DATA REPORT article
Genomic Analysis of Bacillus licheniformis CBA7126 Isolated from a Human Fecal Sample
- 1Microbiology and Functionality Research Group, World Institute of Kimchi, Gwangju, South Korea
- 2Division of Environmental Science & Ecological Engineering, Korea University, Seoul, South Korea
- 3Research Group of Gut Microbiome, Korea Food Research Institute, Sungnam, South Korea
- 4Department of Food Biotechnology, University of Science and Technology, Daejeon, South Korea
Bacillus licheniformis is a Gram-positive, endospore-forming, saprophytic organism that occurs in plant and soil (Veith et al., 2004). A taxonomical approach shows that it is closely related to Bacillus subtilis (Lapidus et al., 2002; Xu and Côte, 2003; Rey et al., 2004). Generally, most bacilli are predominantly aerobic; however, B. licheniformis is a facultative anaerobe compared to other bacilli in ecological niches (Alexander, 1977). The commercial utility of the extracellular products of B. licheniformis makes this microorganism an economically interesting species (Kovács et al., 2009). For example, B. licheniformis is used industrially for manufacturing biochemicals, enzymes, antibiotics, and aminopeptidase. Several proteases such as α-amylase, penicillinase, pentosanase, cycloglucosyltransferase, β-mannanase, and certain pectinolytic enzymes are synthesized industrially using B. licheniformis (Rodríguez-Absi and Prescott, 1978; Rey et al., 2004). The proteases are used in the detergent industry and the amylases are utilized for starch hydrolysis, desizing of textiles, and sizing of paper (Erickson, 1976). In addition, certain strains are utilized to produce peptide antibiotics, specialty chemicals, and poly-γ-glutamic acid (Nierman and Maglott, 1989; Rey et al., 2004).

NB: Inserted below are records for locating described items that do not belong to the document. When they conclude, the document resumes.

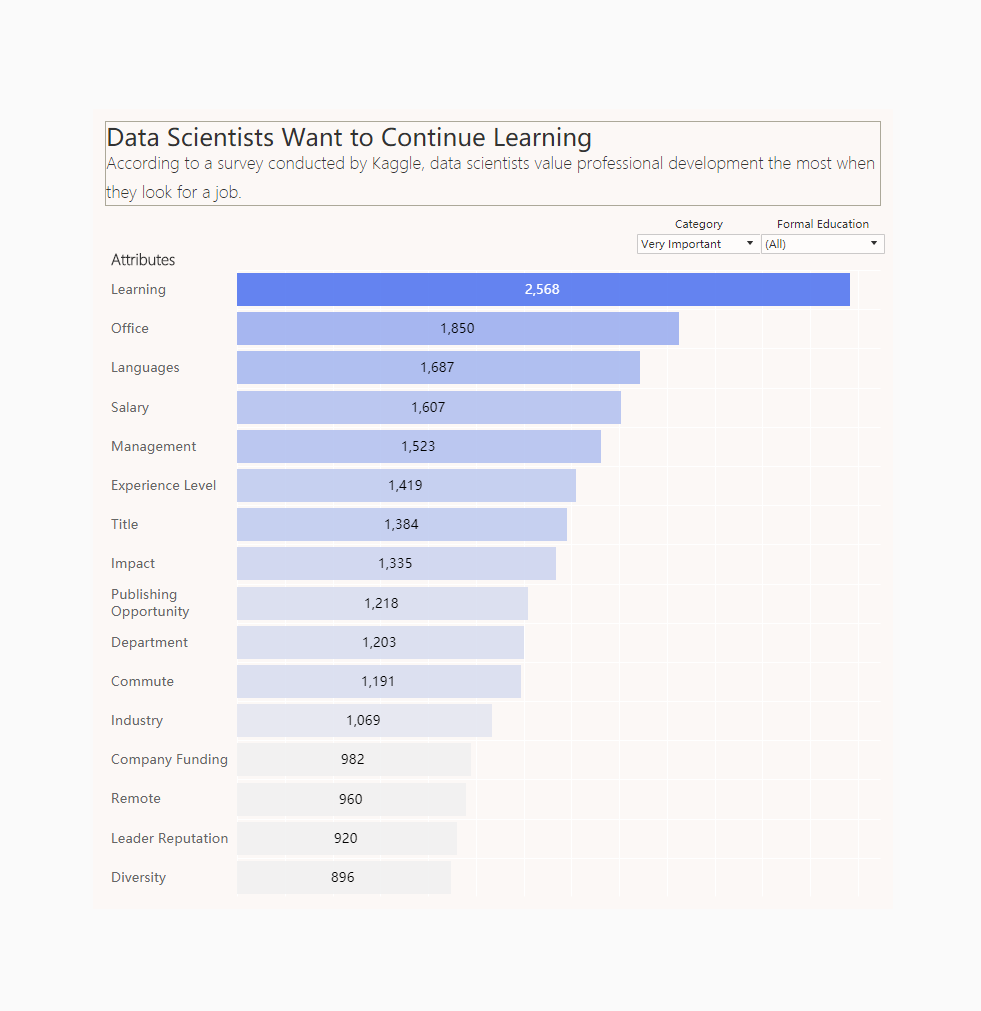Open the Formal Education (All) dropdown
The image size is (981, 1011).
pyautogui.click(x=822, y=243)
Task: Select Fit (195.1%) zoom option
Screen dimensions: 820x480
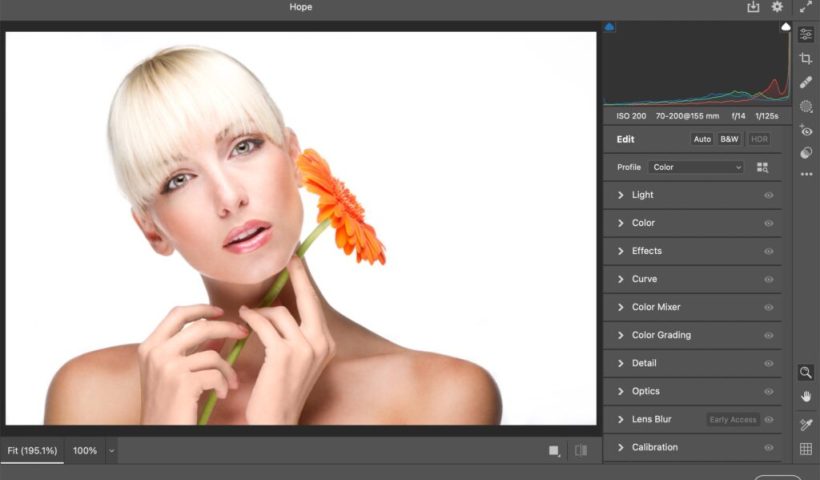Action: pos(32,451)
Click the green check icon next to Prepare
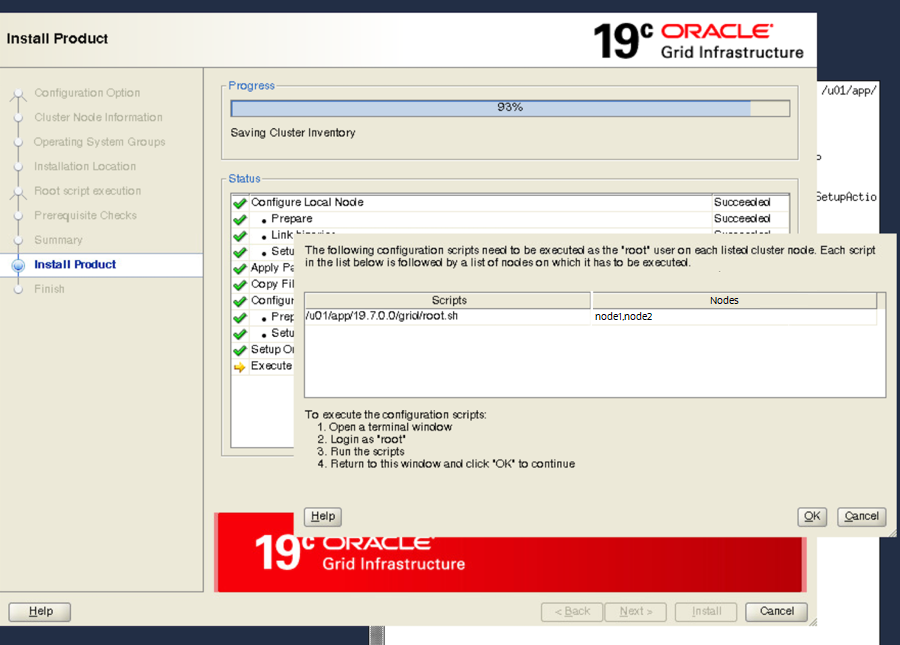Viewport: 900px width, 645px height. coord(239,219)
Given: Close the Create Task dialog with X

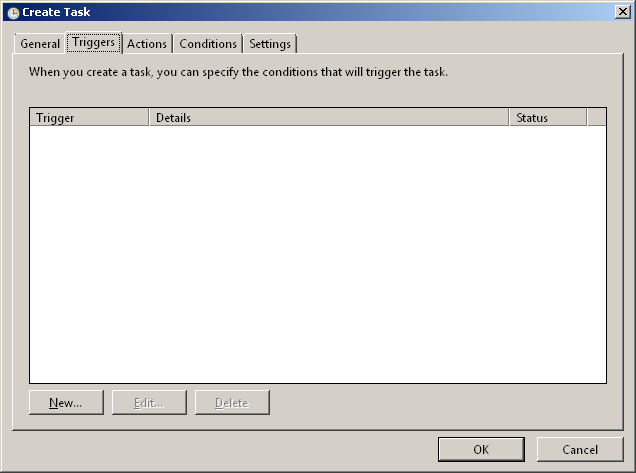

The annotated genome sequence of B. licheniformis has been previously analyzed to assess the biotechnological importance of the organism (Veith et al., 2004). Since the first sequencing, the genomes of specific B. licheniformis strains have been sequenced to completely realize its industrial potential. In this study, genome sequencing of B. licheniformis CBA7126 isolated from a human fecal sample was performed to understand bacterial specificity. The genome sequence of CBA7126 revealed features such as stress response genes, antibiotic-resistance genes, and genes for resistance to toxic compounds, which are of considerable biotechnological value.
Materials and Methods
Bacterial Isolation, Culture Conditions, and DNA Extraction
B. licheniformis CBA7126 was isolated from the feces of a 74-year-old man in Geochang-gun, South Korea and was cultured under anaerobic conditions in Gifu Anaerobic Medium (GAM) (containing per liter of deionized distilled water: 10 g peptone, 3 g soytone, 10 g proteose peptone, 13.5 g bovine serum albumin, 5 g yeast extract, 2.2 g beef extract, 2.5 g monopotassium phosphate, 1.2 g liver extract, 3 g sodium chloride, 0.3 g L-cystein, 0.3 g sodium thioglychollate, 3 g dextrose, 5 g soluble starch) at 37°C for 48 h. Genomic DNA of strain CBA7126 was extracted using the QIAamp DNA extraction kit (Qiagen, USA) and QuickGene DNA tissue kit S (Kurabo, Japan), and purified using the MG genomic DNA purification kit (Doctor Protein, Korea) according to the manufacturer's instructions. The purity and concentration of the extracted genomic DNA were measured using the Nanodrop spectrophotometer (NanoDrop Technologies, UK).
Genome Sequencing, Assembly, and Annotation
The genome of B. licheniformis CBA7126 was sequenced using a 20-kb SMRTbell library and PacBio RS II system (Pacific Biosciences, USA), and de novo assembly was performed using the HGAP2 protocol in PacBio SMRT Analysis version 2.3.0. rRNAs and tRNAs were analyzed using RNAmmer 1.2 (Lagesen et al., 2007) and tRNAscan-SE 1.21 (Lowe and Eddy, 1997), respectively. The potential coding regions and functional genes were predicted via a combination of Glimmer 3.02 (Delcher et al., 1999), COG database (Tatusov et al., 2003), the Rapid Annotation Search Tool (RAST) (Aziz et al., 2008), and the National Center for Biotechnology Information (NCBI) prokaryotic genome annotation pipeline (PGAP) 4.1 (Tatusova et al., 2016). Prophages in the genome were identified using the PHAge Search Tool (PHAST) (Zhou et al., 2011). In addition, pathogenicity of strain CBA7126 was predicted using PathogenFinder 1.1 (Cosentino et al., 2013). Carbohydrate-active enzymes were annotated using dbCAN (Yin et al., 2012).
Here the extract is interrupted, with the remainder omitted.